Am 01.01.2002 trat das Gewaltschutzgesetz in Kraft. Dieses Gesetz schreibt fest,
dass im Fall von häuslicher Gewalt bei bestehender Wiederholungsgefahr der
Verletzung von Körper, Gesundheit und Freiheit die Polizei den Täter* für zehn Tage
aus der Wohnung verweisen kann. Die Wegweisung kann nach Ablauf der zehn
Tage verlängert werden. Beim Verstoß gegen die Weisung macht sich der Täter*
strafbar. Mithilfe dieses Gesetzes können Frauen* und Kinder wirkungsvoller als
bisher vor psychischer und physischer Gewalt geschützt werden.
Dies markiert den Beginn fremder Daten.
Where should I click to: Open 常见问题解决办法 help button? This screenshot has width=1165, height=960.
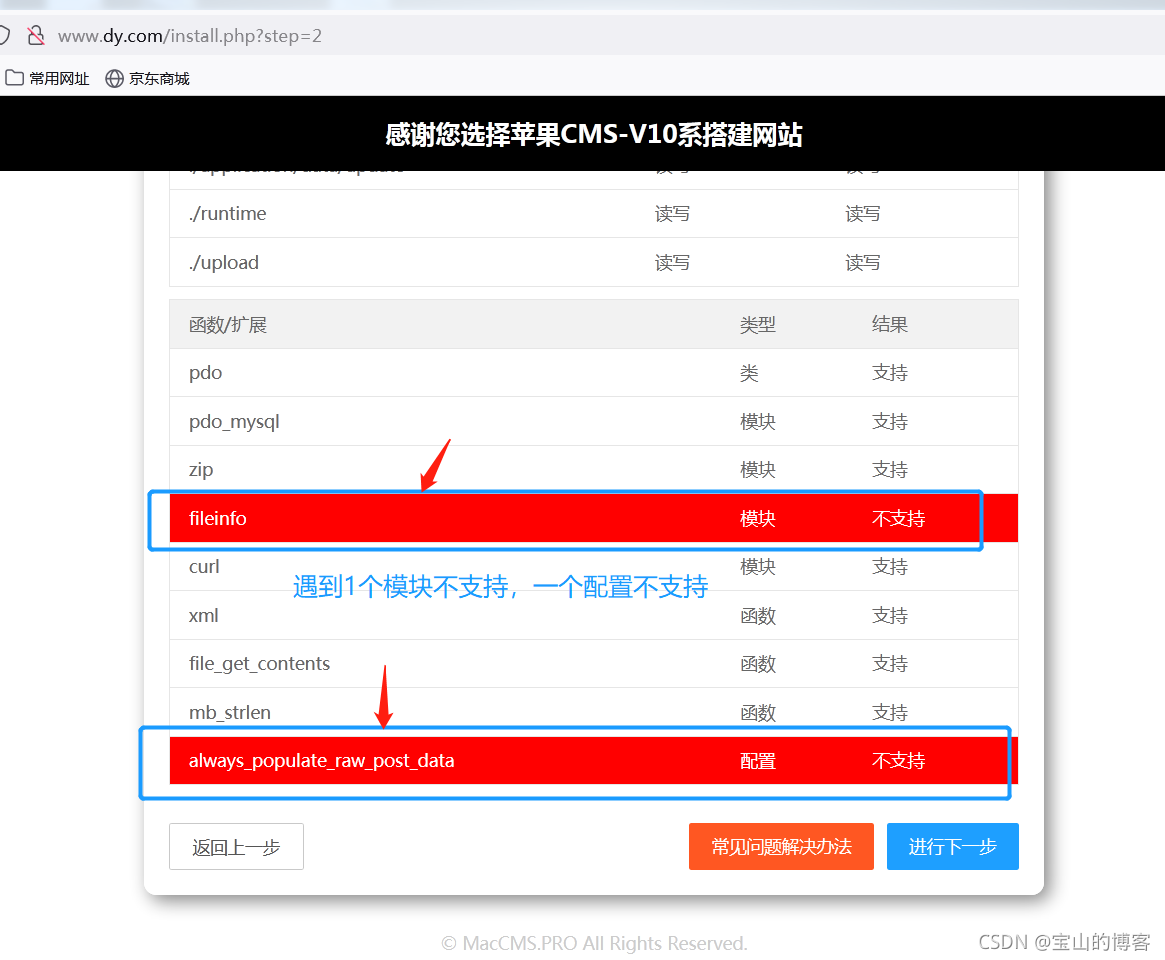[781, 847]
So muss die Frau*
das häusliche Umfeld nicht mehr verlassen, wenn sie sich vor der Gewalt schützen
will, was mehr Stabilität für sie in einer solchen Notsituation bedeutet. In dieser Zeit
können sich die Betroffenen Unterstützung von Fachberatungsstellen wie agisra
holen.

Durch das Gewaltschutzgesetz ist die Zahl der Fälle, in denen Frauen* Männer*
wegen häuslicher Gewalt anzeigen, in NRW deutlich angestiegen. Auch bei
Vergewaltigungstaten konnte eine Verlagerung vom Fremdtäter* zum
Beziehungstäter* festgestellt werden. Das heißt nicht, dass es heute mehr Gewalt
gegen Frauen* gibt, sondern dass diese sichtbarer wird und sich mehr Frauen*
dagegen wehren. Eine weitere Verbesserung für die Betroffenen zeigt sich in einer
Weisung der Jugendämter, in der eine deutliche Tendenz in bisher umstrittenen
Fällen erkennbar ist: Häusliche Gewalt soll nun auch als Kindeswohlgefährdung
beurteilt werden, da die Auswirkungen auf Minderjährige als Gefährdung bzw.
Schädigung angesehen wird. So kann nun beispielsweise die Besuchsregelung bis
zur Klärung der Situation ausgesetzt werden, was einen größeren Schutz für die
Betroffenen bedeutet.

Neben diesen konkreten Verbesserungen für die betroffenen Frauen* wurde mit dem
Gesetz auch auf der politischen Ebene ein wichtiger Schritt getan:

Häusliche Gewalt wird seitdem als Straftatbestand eingeordnet und ist damit keine
„Privatsache“ mehr.

Zuvor haben wir oftmals erlebt, dass Frauen*, die wir zur
Polizei begleiteten, dort mit der Begründung abgewiesen wurden, die Polizei könne
und würde nichts machen, da es sich um eine private Angelegenheit handele. Jetzt
hat die Polizei jedoch die Pflicht einzugreifen, häusliche Gewalt wird als eine
Angelegenheit „öffentlichen Interesses“ betrachtet. Trotzdem wird die Tragweite und
Ernsthaftigkeit dieser Form der Gewalt gesellschaftlich häufig nicht anerkannt.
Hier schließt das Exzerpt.